_TASKS TO COMPLETE_
- 1) In the Titan excerpt, which two factors partly determine how Titan's scheduler assigns job priority?
- 2) From the Titan excerpt, extract the passage that begins at the words "There were two" and stops after "requested wall time.".

_TEXT EXCERPT_

There were two main ideas used here. The first idea was to look for a
relationship between CSC108's throughput and the throughput of all other jobs
on Titan, and second idea was to look for a relationship between CSC108's
utilization as compared with overall utilization on Titan. Additionally, the
same ideas were repeated to look for impacts due to different sizes of CSC108's
jobs, using the bins defined in Table~\ref{tab:olcf-bins}, because jobs are
assigned priority differently by the scheduler on Titan in part due to the
number of requested nodes and length of requested wall time.
%%%
% THROUGHPUT FIGURES AS SUBFIGURES
%%%
\begin{figure*}
\subfloat[All\label{fig:throughput-all}]{
\includegraphics[width=0.4\textwidth]{images/linfit-throughput-all.png}}
\subfloat[Bin 3\label{fig:throughput-bin3}]{
\includegraphics[width=0.4\textwidth]{images/linfit-throughput-bin3.png}}
\vspace{1em}
\subfloat[Bin 4\label{fig:throughput-bin4}]{
\includegraphics[width=0.4\textwidth]{images/linfit-throughput-bin4.png}}
\subfloat[Bin 5\label{fig:throughput-bin5}]{
\includegraphics[width=0.4\textwidth]{images/linfit-throughput-bin5.png}}
\caption{This figure demonstrates the relationship between CSC108 backfill
throughput and throughput of other projects on Titan, in terms of jobs
completed per day. Each blue point represents one day. Each red line is an
Ordinary Least Squares (OLS) linear regression with parameters given in
Table~\ref{tab:throughput-params}. Each shaded gray area represents a 95\%
confidence region. Each horizontal dotted black line represents the mean number
of jobs completed on Titan every day by projects other than CSC108, and the
vertical dotted black line represents the mean number of jobs completed every
day by CSC108's use of backfill opportunity.}
\end{figure*}
% For tables use
\begin{table}
% table caption is above the table
\caption{The table contains the parameter values for the Ordinary Least Squares
(OLS) linear regression models regarding throughput. The first column
corresponds to the figure depicting the model, and the second column
corresponds to the OLCF bin number, as defined in Table~\ref{tab:olcf-bins}.

_INFORMATION PROVIDED_
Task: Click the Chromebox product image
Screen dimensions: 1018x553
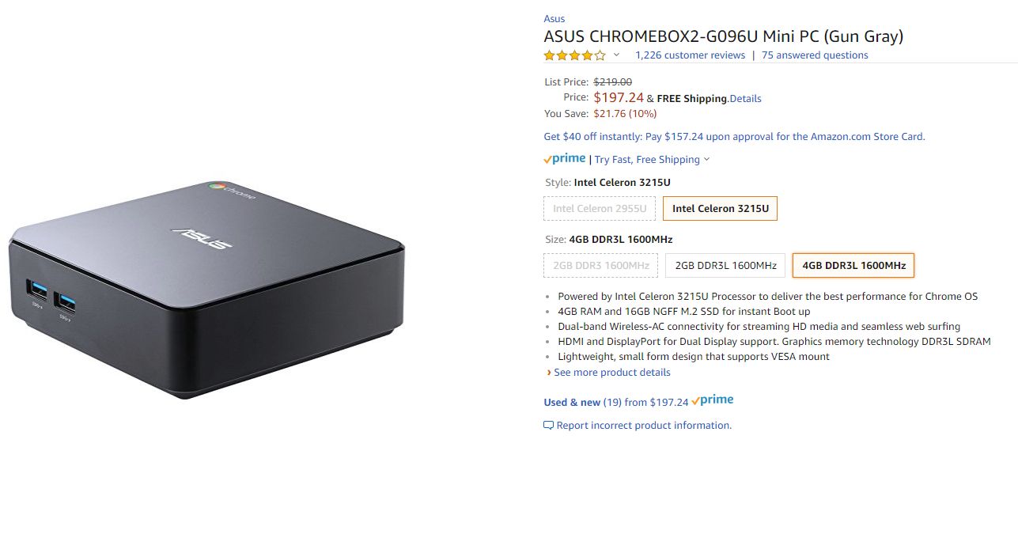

_EXPECTED ANSWERS_
- 1) The number of requested nodes and the length of requested wall time.

- 2)
There were two main ideas used here. The first idea was to look for a
relationship between CSC108's throughput and the throughput of all other jobs
on Titan, and second idea was to look for a relationship between CSC108's
utilization as compared with overall utilization on Titan. Additionally, the
same ideas were repeated to look for impacts due to different sizes of CSC108's
jobs, using the bins defined in Table~\ref{tab:olcf-bins}, because jobs are
assigned priority differently by the scheduler on Titan in part due to the
number of requested nodes and length of requested wall time.